We do, however, have two external factors that predict the decline in MBE scores, and ones that suggest that the decline in student quality rather than a more challenging set of subjects is responsible for the decline in scores. First, law schools have been increasingly admitting--and, subsequently, increasingly graduating--students with lower credentials, including lower undergraduate grade point averages and lower LSAT scores. Jerry Organ has written extensively about this. We should expect declining bar pass rates as law schools continue to admit, and graduate, these students. (The degree of decline remains a subject of some debate, but a decline is to be expected.)

Second, the NCBE has observed a decline in MPRE scores. Early and more detailed responses from the NCBE revealed a relatively high correlation between MPRE and MBE scores. And because the MPRE is not subject to the same worries about changes in subject matter tested, its predictive value is beneficial to examine whether one would expect a particular outcome in the MBE.

IV. Some states are making the bar harder to pass--by raising the score needed to pass

Illinois, for instance, has announced that it will increase the score needed to pass the exam. When it adopted the Uniform Bar Exam, Montana decided to increase the score needed to pass.

These factors are unrelated to the changes in MBE scores. We might expect pass rates to decline. And we might attribute that decline to something other than the MBE scores.

And it actually raises a number of questions for those jurisdictions. Why is the pass score being increased? Why did the generation of lawyers who passed that bar and who were deemed competent, presumably, to practice law conclude that they needed to make it a greater challenge for Millennials? Is there evidence that a particular bar score is more or less effective at, say, excluding incompetent attorneys, or minimizing malpractice?

These are a few of the questions one might ask about why one may want a bar exam at all--its function, or its role as gatekeeper, and so on. And it's a question about the difficulty of passing the bar, which is a distinct inquiry from the question about the difficulty of the MBE questions themselves.

V. Concluding thoughts

Despite some hesitation or tentative conclusions offered, I'll restate something I began with: "Let's instead focus on whether the July 2015 bar exam was 'harder' than usual. The answer is, in all likelihood, no--at least, almost assuredly, not in the way most are suggesting, i.e., that the MBE was harder in such a way that it resulted in lower bar passage rates."

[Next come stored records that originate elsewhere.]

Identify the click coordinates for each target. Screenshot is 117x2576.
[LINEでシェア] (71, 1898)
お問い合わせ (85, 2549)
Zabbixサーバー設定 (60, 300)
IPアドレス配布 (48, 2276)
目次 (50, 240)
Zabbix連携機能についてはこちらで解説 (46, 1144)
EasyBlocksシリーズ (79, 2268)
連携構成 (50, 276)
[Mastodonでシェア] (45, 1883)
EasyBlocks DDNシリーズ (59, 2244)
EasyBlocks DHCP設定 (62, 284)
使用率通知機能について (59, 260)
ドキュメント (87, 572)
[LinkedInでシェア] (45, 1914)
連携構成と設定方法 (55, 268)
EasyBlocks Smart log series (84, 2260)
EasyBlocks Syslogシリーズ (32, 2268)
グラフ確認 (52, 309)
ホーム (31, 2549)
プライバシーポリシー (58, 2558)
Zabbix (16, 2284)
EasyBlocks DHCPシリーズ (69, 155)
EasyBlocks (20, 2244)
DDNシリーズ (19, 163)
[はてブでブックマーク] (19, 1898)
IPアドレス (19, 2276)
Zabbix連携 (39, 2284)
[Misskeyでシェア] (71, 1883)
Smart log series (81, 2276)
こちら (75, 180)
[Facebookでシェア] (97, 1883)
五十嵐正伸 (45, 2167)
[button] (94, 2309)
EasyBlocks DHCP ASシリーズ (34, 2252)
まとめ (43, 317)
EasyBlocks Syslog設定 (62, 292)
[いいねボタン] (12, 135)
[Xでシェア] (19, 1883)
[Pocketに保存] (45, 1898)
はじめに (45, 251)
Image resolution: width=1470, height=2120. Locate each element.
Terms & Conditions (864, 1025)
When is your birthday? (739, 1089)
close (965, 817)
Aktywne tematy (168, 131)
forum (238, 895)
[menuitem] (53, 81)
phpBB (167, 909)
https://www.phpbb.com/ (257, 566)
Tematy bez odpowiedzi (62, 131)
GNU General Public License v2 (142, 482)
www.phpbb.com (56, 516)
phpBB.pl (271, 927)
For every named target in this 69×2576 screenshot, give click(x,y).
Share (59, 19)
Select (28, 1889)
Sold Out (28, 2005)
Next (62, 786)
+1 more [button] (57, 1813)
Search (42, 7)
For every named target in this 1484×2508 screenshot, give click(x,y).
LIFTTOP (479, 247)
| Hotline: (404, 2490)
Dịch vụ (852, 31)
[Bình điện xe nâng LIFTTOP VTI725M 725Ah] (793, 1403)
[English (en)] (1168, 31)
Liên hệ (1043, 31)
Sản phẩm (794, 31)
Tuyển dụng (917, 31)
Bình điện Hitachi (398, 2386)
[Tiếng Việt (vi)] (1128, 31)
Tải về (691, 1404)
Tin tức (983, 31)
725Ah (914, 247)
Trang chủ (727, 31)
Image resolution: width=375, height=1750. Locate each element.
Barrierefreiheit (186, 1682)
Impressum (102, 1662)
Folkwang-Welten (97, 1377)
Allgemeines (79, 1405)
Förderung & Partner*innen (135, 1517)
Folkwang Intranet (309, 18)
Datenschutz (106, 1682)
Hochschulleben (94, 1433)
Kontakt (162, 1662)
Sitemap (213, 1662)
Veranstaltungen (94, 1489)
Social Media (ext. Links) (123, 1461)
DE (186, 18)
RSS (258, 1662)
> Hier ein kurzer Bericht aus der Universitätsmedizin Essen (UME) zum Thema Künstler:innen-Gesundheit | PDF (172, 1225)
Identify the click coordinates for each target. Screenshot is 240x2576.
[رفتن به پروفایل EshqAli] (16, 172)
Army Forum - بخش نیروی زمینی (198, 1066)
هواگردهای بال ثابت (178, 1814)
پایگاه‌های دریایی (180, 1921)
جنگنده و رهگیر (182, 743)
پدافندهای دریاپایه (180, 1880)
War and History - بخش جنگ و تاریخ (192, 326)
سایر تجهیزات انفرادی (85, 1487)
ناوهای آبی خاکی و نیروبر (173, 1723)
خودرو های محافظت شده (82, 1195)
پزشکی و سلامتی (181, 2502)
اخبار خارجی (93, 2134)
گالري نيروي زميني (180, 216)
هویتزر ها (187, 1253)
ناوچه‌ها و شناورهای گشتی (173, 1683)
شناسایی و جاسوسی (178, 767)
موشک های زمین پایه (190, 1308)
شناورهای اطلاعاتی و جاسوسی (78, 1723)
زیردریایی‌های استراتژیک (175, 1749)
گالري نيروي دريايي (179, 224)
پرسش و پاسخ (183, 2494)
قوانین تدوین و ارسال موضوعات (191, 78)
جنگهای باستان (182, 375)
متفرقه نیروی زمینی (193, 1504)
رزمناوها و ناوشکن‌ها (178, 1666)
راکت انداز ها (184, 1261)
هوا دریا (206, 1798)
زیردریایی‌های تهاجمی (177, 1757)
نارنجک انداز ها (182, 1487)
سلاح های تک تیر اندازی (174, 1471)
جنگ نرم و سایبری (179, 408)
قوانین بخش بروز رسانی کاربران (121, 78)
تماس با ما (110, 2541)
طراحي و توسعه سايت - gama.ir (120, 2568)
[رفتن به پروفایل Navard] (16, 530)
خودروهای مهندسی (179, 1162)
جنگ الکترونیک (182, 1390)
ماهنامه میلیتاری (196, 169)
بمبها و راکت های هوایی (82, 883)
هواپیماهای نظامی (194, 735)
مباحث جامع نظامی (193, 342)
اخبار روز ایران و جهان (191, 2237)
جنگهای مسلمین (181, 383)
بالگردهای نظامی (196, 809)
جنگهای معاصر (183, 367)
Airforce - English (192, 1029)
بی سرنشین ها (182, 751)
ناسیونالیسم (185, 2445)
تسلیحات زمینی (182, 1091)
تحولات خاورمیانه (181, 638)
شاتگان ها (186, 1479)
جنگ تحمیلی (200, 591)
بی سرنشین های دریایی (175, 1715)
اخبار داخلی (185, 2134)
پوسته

We can see that the MBE uses Item Response Theory to account for variances in the test difficulty, and the NCBE scales scores to ensure that harder or easier questions do not affect the outcome of the test. We can also see that merely adding a new subject, by itself, would not decrease scores. Instead, something would have to affect test-takers ability to an extent that it would make them perform worse on similar questions. And we have some good reasons to think (but, admittedly, not definitively, at least not yet) that Civil Procedure was not that cause; and some good reasons (from declining law school admissions standards on LSAT scores and UGPAs, and MPRE scores) to think that the decline is more related to the test-takers ability. More evidence and study is surely needed to sharpen the issues, but this post should clear up several points about MBE practice (in, admittedly, deeply, perhaps overly, simple terms).

Law schools ignore this to their peril. Blaming the exam without an understanding of how it actually operates masks the major structural issues confronting schools in their admissions and graduation policies. And it is almost assuredly going to get worse over each of the next three July administrations of the bar exam.